Now we have a deadlock with Toyota and the peoples' lives. The company is forever blocked from admitting the truth of the killer defects in their vehicle electronics, or admitting their own lies, because of the self-destruction that would bring. In a crazy absurdity of modern corporate life, their fiduciary responsibility to their shareholders has prevented them from admitting the truth. They are stuck. And as long as they are stuck, both the Japanese and US governments are just as stuck.
Until they admit it, lives remain at risk.

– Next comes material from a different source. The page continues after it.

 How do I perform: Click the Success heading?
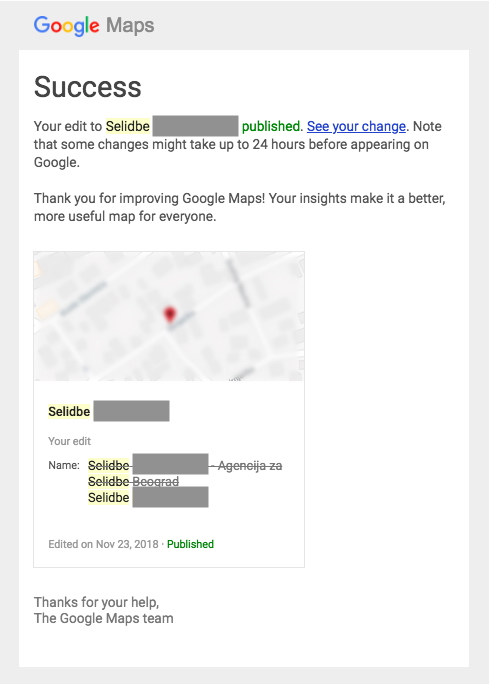click(88, 86)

Jake Adelstein writes in a Japan Times column: The Dark Side of the Rising Sun
There is another crime in Japanese law we have also been hearing about in the midst of the hostage crisis: professional negligence resulting in death or injury. The Tokyo Prosecutor’s District Public Office last week said it would not hold Tepco responsible for the triple nuclear meltdowns in March 2011 and, therefore, would not press charges. The story was buried in the news cycle amidst all the hostage updates.

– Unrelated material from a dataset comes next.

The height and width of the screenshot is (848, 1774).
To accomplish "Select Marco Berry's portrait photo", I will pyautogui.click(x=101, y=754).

Imagine if we started holding people responsible for the deaths of people because they failed to pay attention to the risks of what they did? Tepco might go bankrupt or its executives might be jailed. On the other hand, Shukan Post paid attention and killed its story. Abe decided for himself there was no risk or, simply, that he didn’t care.
That’s not a crime, right?

Well, Jake, this all sounds so familiar to us who noticed that US prosecutors also did not go after Toyota execs when they had evidence of professional negligence (at best; more likely executive willful blindness) resulting in both death and injury.  The professional negligence seems contagious. Prosecutors catch it from executives and politicians.  Somehow Toyota made the US goverment behave just like the Japanese government behaves towards it most sacred sources of funding and support.